→ **STATED EXERCISE**
Put every line of the records below into a JSON list of strings, one string per line, and leave out any blank lines.
----
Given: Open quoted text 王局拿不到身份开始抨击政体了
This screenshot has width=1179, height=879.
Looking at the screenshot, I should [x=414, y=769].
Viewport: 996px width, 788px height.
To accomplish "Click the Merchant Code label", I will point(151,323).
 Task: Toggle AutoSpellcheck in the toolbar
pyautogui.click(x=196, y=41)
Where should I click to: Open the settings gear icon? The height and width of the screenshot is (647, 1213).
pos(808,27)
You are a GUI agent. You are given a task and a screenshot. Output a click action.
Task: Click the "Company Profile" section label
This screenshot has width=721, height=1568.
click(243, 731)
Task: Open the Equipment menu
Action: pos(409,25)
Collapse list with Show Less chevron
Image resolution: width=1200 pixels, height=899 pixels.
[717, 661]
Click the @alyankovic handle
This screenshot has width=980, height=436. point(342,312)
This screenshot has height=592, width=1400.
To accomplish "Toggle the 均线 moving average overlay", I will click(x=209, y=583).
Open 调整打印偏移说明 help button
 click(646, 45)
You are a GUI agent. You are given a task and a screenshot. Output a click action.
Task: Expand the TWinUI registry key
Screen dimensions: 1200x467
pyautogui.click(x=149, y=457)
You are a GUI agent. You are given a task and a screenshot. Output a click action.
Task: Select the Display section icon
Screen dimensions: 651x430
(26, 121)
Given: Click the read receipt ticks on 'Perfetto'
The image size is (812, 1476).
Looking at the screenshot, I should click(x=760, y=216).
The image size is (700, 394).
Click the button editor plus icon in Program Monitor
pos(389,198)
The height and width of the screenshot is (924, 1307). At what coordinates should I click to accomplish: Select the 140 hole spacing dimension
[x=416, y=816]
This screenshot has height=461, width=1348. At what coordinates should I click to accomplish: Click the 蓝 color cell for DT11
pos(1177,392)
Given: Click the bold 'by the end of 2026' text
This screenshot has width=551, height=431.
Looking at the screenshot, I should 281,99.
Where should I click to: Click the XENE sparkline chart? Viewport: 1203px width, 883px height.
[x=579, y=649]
----
→ **WRITTEN SOLUTION**
[
  "Given: Open quoted text 王局拿不到身份开始抨击政体了",
  "This screenshot has width=1179, height=879.",
  "Looking at the screenshot, I should [x=414, y=769].",
  "Viewport: 996px width, 788px height.",
  "To accomplish \"Click the Merchant Code label\", I will point(151,323).",
  " Task: Toggle AutoSpellcheck in the toolbar",
  "pyautogui.click(x=196, y=41)",
  "Where should I click to: Open the settings gear icon? The height and width of the screenshot is (647, 1213).",
  "pos(808,27)",
  "You are a GUI agent. You are given a task and a screenshot. Output a click action.",
  "Task: Click the \"Company Profile\" section label",
  "This screenshot has width=721, height=1568.",
  "click(243, 731)",
  "Task: Open the Equipment menu",
  "Action: pos(409,25)",
  "Collapse list with Show Less chevron",
  "Image resolution: width=1200 pixels, height=899 pixels.",
  "[717, 661]",
  "Click the @alyankovic handle",
  "This screenshot has width=980, height=436. point(342,312)",
  "This screenshot has height=592, width=1400.",
  "To accomplish \"Toggle the 均线 moving average overlay\", I will click(x=209, y=583).",
  "Open 调整打印偏移说明 help button",
  " click(646, 45)",
  "You are a GUI agent. You are given a task and a screenshot. Output a click action.",
  "Task: Expand the TWinUI registry key",
  "Screen dimensions: 1200x467",
  "pyautogui.click(x=149, y=457)",
  "You are a GUI agent. You are given a task and a screenshot. Output a click action.",
  "Task: Select the Display section icon",
  "Screen dimensions: 651x430",
  "(26, 121)",
  "Given: Click the read receipt ticks on 'Perfetto'",
  "The image size is (812, 1476).",
  "Looking at the screenshot, I should click(x=760, y=216).",
  "The image size is (700, 394).",
  "Click the button editor plus icon in Program Monitor",
  "pos(389,198)",
  "The height and width of the screenshot is (924, 1307). At what coordinates should I click to accomplish: Select the 140 hole spacing dimension",
  "[x=416, y=816]",
  "This screenshot has height=461, width=1348. At what coordinates should I click to accomplish: Click the 蓝 color cell for DT11",
  "pos(1177,392)",
  "Given: Click the bold 'by the end of 2026' text",
  "This screenshot has width=551, height=431.",
  "Looking at the screenshot, I should 281,99.",
  "Where should I click to: Click the XENE sparkline chart? Viewport: 1203px width, 883px height.",
  "[x=579, y=649]"
]